WHAT TO PRODUCE
When you respond, write out each entry exactly as it stands.

EXERCISE MATERIAL
•••••
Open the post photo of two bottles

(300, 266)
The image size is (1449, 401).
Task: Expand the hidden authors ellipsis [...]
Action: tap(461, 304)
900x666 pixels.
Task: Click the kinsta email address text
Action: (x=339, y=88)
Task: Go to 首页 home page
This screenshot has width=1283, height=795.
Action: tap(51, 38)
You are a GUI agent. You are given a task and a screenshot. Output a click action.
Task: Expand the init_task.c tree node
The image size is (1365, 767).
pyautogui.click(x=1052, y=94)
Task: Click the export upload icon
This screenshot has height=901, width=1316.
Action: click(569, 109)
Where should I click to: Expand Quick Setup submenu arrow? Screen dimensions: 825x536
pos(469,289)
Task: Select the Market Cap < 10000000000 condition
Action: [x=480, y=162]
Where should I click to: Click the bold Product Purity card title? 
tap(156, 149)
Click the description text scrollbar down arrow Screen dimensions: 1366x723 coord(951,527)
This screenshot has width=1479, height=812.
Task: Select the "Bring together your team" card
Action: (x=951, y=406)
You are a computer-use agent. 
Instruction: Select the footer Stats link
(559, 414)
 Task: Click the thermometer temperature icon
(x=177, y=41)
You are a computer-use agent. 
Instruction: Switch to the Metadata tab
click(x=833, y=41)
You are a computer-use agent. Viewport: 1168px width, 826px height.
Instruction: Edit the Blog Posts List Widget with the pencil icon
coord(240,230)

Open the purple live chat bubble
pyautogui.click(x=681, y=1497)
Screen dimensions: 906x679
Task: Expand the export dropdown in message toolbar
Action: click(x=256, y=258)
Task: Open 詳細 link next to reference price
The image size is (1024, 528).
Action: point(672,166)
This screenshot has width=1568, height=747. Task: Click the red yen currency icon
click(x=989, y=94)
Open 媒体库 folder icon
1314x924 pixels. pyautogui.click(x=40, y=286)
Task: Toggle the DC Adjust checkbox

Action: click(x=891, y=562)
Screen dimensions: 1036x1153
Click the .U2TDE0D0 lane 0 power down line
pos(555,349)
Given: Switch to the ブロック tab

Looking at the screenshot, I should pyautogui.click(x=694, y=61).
•••••
WRITTEN REPLY
Open the post photo of two bottles

(300, 266)
The image size is (1449, 401).
Task: Expand the hidden authors ellipsis [...]
Action: tap(461, 304)
900x666 pixels.
Task: Click the kinsta email address text
Action: (x=339, y=88)
Task: Go to 首页 home page
This screenshot has width=1283, height=795.
Action: tap(51, 38)
You are a GUI agent. You are given a task and a screenshot. Output a click action.
Task: Expand the init_task.c tree node
The image size is (1365, 767).
pyautogui.click(x=1052, y=94)
Task: Click the export upload icon
This screenshot has height=901, width=1316.
Action: click(569, 109)
Where should I click to: Expand Quick Setup submenu arrow? Screen dimensions: 825x536
pos(469,289)
Task: Select the Market Cap < 10000000000 condition
Action: [x=480, y=162]
Where should I click to: Click the bold Product Purity card title? 
tap(156, 149)
Click the description text scrollbar down arrow Screen dimensions: 1366x723 coord(951,527)
This screenshot has width=1479, height=812.
Task: Select the "Bring together your team" card
Action: (x=951, y=406)
You are a computer-use agent. 
Instruction: Select the footer Stats link
(559, 414)
 Task: Click the thermometer temperature icon
(x=177, y=41)
You are a computer-use agent. 
Instruction: Switch to the Metadata tab
click(x=833, y=41)
You are a computer-use agent. Viewport: 1168px width, 826px height.
Instruction: Edit the Blog Posts List Widget with the pencil icon
coord(240,230)

Open the purple live chat bubble
pyautogui.click(x=681, y=1497)
Screen dimensions: 906x679
Task: Expand the export dropdown in message toolbar
Action: click(x=256, y=258)
Task: Open 詳細 link next to reference price
The image size is (1024, 528).
Action: point(672,166)
This screenshot has width=1568, height=747. Task: Click the red yen currency icon
click(x=989, y=94)
Open 媒体库 folder icon
1314x924 pixels. pyautogui.click(x=40, y=286)
Task: Toggle the DC Adjust checkbox

Action: click(x=891, y=562)
Screen dimensions: 1036x1153
Click the .U2TDE0D0 lane 0 power down line
pos(555,349)
Given: Switch to the ブロック tab

Looking at the screenshot, I should pyautogui.click(x=694, y=61).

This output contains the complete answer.